(Word and item position data)

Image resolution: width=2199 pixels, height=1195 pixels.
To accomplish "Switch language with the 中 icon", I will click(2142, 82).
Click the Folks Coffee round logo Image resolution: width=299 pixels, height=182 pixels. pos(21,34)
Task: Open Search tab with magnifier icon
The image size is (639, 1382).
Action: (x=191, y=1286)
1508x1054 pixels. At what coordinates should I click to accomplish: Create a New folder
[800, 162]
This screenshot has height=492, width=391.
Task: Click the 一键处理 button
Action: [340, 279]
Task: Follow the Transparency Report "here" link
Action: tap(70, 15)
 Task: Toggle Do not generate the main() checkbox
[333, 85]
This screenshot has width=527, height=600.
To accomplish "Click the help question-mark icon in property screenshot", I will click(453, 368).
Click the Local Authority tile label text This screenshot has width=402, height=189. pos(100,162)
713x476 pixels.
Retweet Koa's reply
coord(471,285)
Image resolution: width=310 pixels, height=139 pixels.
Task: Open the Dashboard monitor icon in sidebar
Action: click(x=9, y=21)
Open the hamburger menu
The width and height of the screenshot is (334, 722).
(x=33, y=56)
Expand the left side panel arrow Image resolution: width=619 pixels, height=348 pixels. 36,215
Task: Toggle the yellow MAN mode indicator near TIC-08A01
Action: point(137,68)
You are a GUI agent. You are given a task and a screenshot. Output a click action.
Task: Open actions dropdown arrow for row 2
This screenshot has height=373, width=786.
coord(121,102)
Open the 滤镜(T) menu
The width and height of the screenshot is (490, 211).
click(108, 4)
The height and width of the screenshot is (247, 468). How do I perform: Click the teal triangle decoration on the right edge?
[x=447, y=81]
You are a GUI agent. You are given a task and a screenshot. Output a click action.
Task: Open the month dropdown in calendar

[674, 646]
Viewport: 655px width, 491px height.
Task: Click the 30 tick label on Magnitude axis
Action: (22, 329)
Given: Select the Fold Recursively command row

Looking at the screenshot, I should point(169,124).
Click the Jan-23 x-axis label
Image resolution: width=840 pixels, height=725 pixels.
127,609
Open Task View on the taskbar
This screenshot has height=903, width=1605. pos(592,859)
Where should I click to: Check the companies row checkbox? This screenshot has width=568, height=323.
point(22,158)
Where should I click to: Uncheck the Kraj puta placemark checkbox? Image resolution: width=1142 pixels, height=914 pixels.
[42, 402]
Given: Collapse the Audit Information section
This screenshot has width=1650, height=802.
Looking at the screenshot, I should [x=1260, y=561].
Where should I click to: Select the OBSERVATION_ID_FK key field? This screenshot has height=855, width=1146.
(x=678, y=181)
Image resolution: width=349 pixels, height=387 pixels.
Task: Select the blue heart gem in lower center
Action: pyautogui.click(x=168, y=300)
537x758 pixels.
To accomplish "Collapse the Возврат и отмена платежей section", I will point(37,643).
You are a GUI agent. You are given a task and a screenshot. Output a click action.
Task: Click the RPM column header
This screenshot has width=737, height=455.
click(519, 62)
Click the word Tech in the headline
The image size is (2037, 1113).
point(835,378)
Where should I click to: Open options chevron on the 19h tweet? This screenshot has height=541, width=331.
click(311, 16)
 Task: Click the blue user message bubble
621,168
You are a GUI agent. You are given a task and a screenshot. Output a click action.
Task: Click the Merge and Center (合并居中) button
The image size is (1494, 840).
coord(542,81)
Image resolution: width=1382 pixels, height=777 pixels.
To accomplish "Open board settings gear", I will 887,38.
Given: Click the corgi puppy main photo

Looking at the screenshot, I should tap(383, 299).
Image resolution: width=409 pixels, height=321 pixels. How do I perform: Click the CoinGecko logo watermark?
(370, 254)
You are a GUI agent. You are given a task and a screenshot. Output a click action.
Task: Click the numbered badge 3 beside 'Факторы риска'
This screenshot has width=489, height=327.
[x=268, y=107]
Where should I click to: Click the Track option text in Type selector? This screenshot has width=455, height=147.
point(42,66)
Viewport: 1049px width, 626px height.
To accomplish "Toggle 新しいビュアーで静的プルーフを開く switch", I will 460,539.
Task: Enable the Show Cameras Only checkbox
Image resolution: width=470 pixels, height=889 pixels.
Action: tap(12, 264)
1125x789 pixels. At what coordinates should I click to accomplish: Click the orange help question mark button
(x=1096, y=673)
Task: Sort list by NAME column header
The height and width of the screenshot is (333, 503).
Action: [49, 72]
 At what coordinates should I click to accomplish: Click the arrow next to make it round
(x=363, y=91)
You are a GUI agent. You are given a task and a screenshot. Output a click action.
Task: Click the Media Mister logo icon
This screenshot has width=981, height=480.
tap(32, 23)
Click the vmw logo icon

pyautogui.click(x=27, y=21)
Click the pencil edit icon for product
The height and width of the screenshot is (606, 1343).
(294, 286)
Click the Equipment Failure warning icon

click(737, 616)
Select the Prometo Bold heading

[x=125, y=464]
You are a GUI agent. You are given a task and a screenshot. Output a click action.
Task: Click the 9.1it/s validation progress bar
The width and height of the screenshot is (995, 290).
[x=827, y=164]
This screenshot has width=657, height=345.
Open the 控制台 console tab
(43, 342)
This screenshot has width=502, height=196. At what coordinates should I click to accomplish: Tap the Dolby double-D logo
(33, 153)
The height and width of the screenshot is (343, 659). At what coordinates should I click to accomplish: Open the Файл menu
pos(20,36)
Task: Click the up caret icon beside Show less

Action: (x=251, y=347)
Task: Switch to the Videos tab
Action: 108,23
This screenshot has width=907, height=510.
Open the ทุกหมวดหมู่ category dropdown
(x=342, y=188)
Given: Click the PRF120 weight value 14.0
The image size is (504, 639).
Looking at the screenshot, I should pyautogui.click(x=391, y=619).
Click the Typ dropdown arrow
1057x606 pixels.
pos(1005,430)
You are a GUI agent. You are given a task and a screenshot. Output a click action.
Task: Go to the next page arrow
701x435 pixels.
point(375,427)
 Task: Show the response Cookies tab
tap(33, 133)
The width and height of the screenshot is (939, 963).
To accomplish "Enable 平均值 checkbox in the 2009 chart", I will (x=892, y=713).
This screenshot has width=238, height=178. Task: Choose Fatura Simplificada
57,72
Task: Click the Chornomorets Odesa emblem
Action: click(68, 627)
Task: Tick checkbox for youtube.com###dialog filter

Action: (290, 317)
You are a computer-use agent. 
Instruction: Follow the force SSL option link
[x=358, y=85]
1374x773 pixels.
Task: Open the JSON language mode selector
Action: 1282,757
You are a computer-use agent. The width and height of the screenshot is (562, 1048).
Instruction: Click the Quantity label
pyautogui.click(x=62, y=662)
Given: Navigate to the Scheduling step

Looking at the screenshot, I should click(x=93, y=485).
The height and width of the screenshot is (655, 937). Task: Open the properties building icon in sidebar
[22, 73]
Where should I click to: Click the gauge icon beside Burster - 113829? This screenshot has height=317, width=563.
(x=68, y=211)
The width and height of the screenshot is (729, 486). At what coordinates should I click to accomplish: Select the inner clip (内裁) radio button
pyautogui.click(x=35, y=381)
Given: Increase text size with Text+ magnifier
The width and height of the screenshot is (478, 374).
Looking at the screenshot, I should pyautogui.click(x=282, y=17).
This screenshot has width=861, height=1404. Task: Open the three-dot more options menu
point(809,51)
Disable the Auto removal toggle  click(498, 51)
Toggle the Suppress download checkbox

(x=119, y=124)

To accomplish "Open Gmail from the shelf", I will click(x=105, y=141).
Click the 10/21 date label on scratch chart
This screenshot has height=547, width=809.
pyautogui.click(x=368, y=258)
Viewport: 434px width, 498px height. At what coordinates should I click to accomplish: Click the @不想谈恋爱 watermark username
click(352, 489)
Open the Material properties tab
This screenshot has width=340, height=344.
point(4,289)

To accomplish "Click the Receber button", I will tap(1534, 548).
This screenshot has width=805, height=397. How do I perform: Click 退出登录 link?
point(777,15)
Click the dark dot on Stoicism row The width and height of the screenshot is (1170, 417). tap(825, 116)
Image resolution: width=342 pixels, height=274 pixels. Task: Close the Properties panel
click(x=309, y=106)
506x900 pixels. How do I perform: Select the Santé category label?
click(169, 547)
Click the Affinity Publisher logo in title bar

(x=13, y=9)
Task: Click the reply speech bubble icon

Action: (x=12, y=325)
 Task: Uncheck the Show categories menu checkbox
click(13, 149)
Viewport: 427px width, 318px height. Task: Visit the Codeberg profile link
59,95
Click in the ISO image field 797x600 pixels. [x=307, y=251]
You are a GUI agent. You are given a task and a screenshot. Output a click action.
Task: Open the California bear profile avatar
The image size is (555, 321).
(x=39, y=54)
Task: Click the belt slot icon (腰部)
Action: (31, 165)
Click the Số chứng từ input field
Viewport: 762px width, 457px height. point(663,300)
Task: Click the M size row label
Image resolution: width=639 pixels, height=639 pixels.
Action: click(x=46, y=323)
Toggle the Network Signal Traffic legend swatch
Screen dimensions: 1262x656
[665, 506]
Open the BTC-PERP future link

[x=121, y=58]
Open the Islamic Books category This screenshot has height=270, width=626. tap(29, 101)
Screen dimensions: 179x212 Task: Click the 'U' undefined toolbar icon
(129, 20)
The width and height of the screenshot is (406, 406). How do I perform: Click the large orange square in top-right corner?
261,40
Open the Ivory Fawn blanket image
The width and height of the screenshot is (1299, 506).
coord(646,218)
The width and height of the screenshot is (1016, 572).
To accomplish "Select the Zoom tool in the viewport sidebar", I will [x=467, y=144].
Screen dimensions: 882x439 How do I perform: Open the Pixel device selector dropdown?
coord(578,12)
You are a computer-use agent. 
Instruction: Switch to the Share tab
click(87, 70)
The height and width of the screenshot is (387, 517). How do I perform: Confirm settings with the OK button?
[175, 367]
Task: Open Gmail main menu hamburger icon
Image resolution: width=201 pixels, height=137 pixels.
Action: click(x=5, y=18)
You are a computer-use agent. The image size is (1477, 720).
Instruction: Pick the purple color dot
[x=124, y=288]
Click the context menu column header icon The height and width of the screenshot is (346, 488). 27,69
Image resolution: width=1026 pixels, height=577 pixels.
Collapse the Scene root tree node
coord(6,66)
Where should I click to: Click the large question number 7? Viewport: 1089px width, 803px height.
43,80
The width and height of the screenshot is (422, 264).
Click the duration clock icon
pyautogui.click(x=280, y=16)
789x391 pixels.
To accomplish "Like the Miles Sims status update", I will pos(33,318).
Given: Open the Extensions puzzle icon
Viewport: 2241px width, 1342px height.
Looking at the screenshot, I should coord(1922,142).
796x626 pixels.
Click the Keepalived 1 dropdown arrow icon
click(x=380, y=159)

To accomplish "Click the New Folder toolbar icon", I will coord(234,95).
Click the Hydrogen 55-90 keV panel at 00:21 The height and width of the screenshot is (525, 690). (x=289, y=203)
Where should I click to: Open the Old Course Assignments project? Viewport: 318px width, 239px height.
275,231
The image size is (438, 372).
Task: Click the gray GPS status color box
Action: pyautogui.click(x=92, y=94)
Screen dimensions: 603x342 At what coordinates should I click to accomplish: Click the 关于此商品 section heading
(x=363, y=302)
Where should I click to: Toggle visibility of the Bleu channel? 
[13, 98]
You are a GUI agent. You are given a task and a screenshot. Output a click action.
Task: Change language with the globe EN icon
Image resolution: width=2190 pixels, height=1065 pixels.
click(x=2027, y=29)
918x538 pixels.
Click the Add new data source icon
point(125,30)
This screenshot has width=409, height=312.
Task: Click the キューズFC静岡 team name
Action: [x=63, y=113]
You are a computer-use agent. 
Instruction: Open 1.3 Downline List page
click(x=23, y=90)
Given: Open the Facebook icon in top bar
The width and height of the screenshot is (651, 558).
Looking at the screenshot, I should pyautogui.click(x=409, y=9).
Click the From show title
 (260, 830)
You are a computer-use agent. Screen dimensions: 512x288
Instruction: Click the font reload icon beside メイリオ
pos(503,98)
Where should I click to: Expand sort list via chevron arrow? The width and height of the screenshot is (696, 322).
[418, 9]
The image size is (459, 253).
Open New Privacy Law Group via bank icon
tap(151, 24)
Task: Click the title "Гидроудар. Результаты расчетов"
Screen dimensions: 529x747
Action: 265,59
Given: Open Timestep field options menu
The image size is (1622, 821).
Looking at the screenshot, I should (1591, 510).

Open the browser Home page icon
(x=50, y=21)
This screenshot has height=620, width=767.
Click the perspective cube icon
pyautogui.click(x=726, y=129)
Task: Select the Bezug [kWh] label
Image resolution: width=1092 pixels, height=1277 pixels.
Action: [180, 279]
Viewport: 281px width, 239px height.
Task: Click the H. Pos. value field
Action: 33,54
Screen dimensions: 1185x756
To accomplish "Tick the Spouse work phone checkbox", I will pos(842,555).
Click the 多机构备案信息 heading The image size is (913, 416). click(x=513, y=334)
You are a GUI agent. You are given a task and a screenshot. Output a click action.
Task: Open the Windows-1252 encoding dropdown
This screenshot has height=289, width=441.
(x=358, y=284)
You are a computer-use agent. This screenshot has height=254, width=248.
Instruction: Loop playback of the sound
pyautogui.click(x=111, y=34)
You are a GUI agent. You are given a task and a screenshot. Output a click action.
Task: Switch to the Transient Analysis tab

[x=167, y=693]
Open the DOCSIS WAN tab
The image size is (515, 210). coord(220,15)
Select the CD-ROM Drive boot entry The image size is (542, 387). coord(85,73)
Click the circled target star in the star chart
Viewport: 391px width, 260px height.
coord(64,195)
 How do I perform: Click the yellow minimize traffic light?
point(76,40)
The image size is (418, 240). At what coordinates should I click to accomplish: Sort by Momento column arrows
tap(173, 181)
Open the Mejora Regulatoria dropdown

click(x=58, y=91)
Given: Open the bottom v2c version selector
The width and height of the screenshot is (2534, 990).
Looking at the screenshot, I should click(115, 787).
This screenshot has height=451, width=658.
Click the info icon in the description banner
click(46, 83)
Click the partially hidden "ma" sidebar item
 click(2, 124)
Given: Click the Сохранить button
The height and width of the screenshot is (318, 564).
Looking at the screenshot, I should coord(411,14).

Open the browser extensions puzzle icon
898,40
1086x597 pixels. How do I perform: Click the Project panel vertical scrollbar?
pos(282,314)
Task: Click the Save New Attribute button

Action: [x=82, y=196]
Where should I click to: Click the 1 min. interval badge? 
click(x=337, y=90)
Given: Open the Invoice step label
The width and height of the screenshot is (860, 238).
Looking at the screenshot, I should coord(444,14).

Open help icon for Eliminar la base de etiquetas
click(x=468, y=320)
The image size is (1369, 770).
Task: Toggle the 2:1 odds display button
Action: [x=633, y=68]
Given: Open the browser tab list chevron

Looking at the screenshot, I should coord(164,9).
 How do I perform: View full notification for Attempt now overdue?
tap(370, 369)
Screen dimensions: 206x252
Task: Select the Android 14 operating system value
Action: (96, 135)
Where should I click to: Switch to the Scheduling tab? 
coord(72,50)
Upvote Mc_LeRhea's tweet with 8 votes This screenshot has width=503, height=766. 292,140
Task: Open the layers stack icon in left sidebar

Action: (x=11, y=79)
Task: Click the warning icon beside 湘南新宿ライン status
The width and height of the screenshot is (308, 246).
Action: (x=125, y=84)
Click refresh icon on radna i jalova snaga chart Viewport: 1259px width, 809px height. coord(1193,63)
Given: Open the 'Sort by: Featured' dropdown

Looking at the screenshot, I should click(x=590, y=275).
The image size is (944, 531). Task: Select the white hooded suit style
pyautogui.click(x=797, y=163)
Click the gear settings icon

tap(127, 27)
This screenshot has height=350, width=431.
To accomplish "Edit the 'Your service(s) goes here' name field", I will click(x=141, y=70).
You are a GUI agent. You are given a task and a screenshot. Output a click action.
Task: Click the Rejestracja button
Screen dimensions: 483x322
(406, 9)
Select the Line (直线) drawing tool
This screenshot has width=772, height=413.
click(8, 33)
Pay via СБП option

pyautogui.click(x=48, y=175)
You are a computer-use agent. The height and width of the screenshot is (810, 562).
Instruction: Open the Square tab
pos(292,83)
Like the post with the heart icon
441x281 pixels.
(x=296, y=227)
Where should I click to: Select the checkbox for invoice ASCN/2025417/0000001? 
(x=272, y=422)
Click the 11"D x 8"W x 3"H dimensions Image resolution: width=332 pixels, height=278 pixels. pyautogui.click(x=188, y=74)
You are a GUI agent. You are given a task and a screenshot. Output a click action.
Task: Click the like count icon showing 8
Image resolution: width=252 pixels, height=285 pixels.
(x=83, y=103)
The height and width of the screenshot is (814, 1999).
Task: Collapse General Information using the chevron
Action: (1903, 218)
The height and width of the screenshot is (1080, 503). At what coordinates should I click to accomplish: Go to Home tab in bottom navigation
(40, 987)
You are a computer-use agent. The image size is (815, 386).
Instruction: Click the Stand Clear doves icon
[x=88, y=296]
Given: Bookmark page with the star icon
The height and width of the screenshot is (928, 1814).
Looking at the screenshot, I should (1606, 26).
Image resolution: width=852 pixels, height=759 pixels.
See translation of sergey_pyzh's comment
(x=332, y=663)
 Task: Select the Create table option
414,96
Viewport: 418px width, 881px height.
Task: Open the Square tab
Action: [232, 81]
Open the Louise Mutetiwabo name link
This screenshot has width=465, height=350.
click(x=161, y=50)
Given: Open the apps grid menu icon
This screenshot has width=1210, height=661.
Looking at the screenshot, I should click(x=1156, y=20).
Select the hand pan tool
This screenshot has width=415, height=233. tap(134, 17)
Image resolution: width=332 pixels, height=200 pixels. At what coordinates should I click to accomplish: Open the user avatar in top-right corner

Exercise requirements =
Rewrite everything from the line containing "Select the hand pan tool" down to the last of the lines, putting "profile picture" in place of "user avatar" and keeping all else the same.

Result of this exercise =
Select the hand pan tool
This screenshot has width=415, height=233. tap(134, 17)
Image resolution: width=332 pixels, height=200 pixels. At what coordinates should I click to accomplish: Open the profile picture in top-right corner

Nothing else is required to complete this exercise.